Problem: Give the records again in full, exactly as they appear.

Records shown:
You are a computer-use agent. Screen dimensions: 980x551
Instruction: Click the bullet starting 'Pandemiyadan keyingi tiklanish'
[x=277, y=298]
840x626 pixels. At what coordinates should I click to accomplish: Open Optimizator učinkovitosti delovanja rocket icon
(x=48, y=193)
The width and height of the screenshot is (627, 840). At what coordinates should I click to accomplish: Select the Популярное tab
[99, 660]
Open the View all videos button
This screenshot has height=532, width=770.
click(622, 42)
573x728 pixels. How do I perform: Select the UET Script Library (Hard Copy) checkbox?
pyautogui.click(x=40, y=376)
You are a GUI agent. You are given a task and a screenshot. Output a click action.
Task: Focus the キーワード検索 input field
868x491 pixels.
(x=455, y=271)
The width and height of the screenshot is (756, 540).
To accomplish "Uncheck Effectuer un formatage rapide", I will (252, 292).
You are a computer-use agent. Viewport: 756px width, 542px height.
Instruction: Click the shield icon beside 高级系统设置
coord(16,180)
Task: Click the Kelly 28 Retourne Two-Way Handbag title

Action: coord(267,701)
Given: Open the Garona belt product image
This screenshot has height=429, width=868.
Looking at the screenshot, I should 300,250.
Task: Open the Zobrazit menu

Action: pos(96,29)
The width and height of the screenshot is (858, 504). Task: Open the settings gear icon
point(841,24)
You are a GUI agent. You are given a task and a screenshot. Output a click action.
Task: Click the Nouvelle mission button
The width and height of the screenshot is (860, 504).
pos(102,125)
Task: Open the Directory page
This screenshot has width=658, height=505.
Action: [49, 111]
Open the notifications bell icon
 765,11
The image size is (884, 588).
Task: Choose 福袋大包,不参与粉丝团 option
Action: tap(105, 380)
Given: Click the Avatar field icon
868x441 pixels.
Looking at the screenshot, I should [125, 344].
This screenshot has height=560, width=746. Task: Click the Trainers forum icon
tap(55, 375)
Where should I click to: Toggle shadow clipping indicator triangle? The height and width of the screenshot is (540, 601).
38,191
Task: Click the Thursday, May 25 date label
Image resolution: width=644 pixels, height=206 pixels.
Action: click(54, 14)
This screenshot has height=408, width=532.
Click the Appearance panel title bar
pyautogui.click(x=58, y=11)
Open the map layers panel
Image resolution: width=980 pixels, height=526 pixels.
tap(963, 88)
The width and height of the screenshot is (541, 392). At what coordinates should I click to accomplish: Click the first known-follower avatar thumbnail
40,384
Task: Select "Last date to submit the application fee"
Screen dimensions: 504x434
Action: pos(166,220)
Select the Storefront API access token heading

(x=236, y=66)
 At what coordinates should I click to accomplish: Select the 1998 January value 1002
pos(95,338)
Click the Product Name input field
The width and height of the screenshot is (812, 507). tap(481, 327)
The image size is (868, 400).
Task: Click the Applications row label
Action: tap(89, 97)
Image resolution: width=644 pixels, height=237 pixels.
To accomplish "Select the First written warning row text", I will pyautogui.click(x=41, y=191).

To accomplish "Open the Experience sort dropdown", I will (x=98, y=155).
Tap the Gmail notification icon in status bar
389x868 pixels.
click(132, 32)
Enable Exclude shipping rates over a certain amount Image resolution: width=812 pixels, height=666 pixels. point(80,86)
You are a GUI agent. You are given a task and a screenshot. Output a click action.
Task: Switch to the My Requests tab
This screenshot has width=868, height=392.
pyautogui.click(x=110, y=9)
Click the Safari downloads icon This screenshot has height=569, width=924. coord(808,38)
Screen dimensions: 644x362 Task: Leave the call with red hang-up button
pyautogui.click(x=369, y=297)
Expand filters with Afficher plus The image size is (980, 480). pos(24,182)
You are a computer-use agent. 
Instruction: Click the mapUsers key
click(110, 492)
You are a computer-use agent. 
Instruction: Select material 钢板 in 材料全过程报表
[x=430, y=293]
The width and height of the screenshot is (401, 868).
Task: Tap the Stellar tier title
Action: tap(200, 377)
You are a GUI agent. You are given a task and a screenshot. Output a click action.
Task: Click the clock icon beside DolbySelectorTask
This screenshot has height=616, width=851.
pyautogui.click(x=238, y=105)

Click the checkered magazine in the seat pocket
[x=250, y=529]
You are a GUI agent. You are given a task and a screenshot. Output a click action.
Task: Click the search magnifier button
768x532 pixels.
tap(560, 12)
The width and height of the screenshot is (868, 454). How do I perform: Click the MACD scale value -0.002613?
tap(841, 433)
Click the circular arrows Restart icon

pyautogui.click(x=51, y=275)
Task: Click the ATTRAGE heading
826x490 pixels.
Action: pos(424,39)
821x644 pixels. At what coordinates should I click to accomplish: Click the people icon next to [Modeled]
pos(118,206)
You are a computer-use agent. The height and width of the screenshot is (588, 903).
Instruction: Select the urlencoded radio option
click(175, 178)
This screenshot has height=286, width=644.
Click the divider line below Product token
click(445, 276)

Output for this task:
You are a computer-use agent. Screen dimensions: 980x551
Instruction: Click the bullet starting 'Pandemiyadan keyingi tiklanish'
[x=277, y=298]
840x626 pixels. At what coordinates should I click to accomplish: Open Optimizator učinkovitosti delovanja rocket icon
(x=48, y=193)
The width and height of the screenshot is (627, 840). At what coordinates should I click to accomplish: Select the Популярное tab
[99, 660]
Open the View all videos button
This screenshot has height=532, width=770.
click(622, 42)
573x728 pixels. How do I perform: Select the UET Script Library (Hard Copy) checkbox?
pyautogui.click(x=40, y=376)
You are a GUI agent. You are given a task and a screenshot. Output a click action.
Task: Focus the キーワード検索 input field
868x491 pixels.
(x=455, y=271)
The width and height of the screenshot is (756, 540).
To accomplish "Uncheck Effectuer un formatage rapide", I will (252, 292).
You are a computer-use agent. Viewport: 756px width, 542px height.
Instruction: Click the shield icon beside 高级系统设置
coord(16,180)
Task: Click the Kelly 28 Retourne Two-Way Handbag title

Action: coord(267,701)
Given: Open the Garona belt product image
This screenshot has height=429, width=868.
Looking at the screenshot, I should 300,250.
Task: Open the Zobrazit menu

Action: pos(96,29)
The width and height of the screenshot is (858, 504). Task: Open the settings gear icon
point(841,24)
You are a GUI agent. You are given a task and a screenshot. Output a click action.
Task: Click the Nouvelle mission button
The width and height of the screenshot is (860, 504).
pos(102,125)
Task: Open the Directory page
This screenshot has width=658, height=505.
Action: [49, 111]
Open the notifications bell icon
 765,11
The image size is (884, 588).
Task: Choose 福袋大包,不参与粉丝团 option
Action: tap(105, 380)
Given: Click the Avatar field icon
868x441 pixels.
Looking at the screenshot, I should [125, 344].
This screenshot has height=560, width=746. Task: Click the Trainers forum icon
tap(55, 375)
Where should I click to: Toggle shadow clipping indicator triangle? The height and width of the screenshot is (540, 601).
38,191
Task: Click the Thursday, May 25 date label
Image resolution: width=644 pixels, height=206 pixels.
Action: click(54, 14)
This screenshot has height=408, width=532.
Click the Appearance panel title bar
pyautogui.click(x=58, y=11)
Open the map layers panel
Image resolution: width=980 pixels, height=526 pixels.
tap(963, 88)
The width and height of the screenshot is (541, 392). At what coordinates should I click to accomplish: Click the first known-follower avatar thumbnail
40,384
Task: Select "Last date to submit the application fee"
Screen dimensions: 504x434
Action: pos(166,220)
Select the Storefront API access token heading

(x=236, y=66)
 At what coordinates should I click to accomplish: Select the 1998 January value 1002
pos(95,338)
Click the Product Name input field
The width and height of the screenshot is (812, 507). tap(481, 327)
The image size is (868, 400).
Task: Click the Applications row label
Action: tap(89, 97)
Image resolution: width=644 pixels, height=237 pixels.
To accomplish "Select the First written warning row text", I will pyautogui.click(x=41, y=191).

To accomplish "Open the Experience sort dropdown", I will (x=98, y=155).
Tap the Gmail notification icon in status bar
389x868 pixels.
click(132, 32)
Enable Exclude shipping rates over a certain amount Image resolution: width=812 pixels, height=666 pixels. point(80,86)
You are a GUI agent. You are given a task and a screenshot. Output a click action.
Task: Switch to the My Requests tab
This screenshot has width=868, height=392.
pyautogui.click(x=110, y=9)
Click the Safari downloads icon This screenshot has height=569, width=924. coord(808,38)
Screen dimensions: 644x362 Task: Leave the call with red hang-up button
pyautogui.click(x=369, y=297)
Expand filters with Afficher plus The image size is (980, 480). pos(24,182)
You are a computer-use agent. 
Instruction: Click the mapUsers key
click(110, 492)
You are a computer-use agent. 
Instruction: Select material 钢板 in 材料全过程报表
[x=430, y=293]
The width and height of the screenshot is (401, 868).
Task: Tap the Stellar tier title
Action: tap(200, 377)
You are a GUI agent. You are given a task and a screenshot. Output a click action.
Task: Click the clock icon beside DolbySelectorTask
This screenshot has height=616, width=851.
pyautogui.click(x=238, y=105)

Click the checkered magazine in the seat pocket
[x=250, y=529]
You are a GUI agent. You are given a task and a screenshot. Output a click action.
Task: Click the search magnifier button
768x532 pixels.
tap(560, 12)
The width and height of the screenshot is (868, 454). How do I perform: Click the MACD scale value -0.002613?
tap(841, 433)
Click the circular arrows Restart icon

pyautogui.click(x=51, y=275)
Task: Click the ATTRAGE heading
826x490 pixels.
Action: pos(424,39)
821x644 pixels. At what coordinates should I click to accomplish: Click the people icon next to [Modeled]
pos(118,206)
You are a computer-use agent. The height and width of the screenshot is (588, 903).
Instruction: Select the urlencoded radio option
click(175, 178)
This screenshot has height=286, width=644.
Click the divider line below Product token
click(445, 276)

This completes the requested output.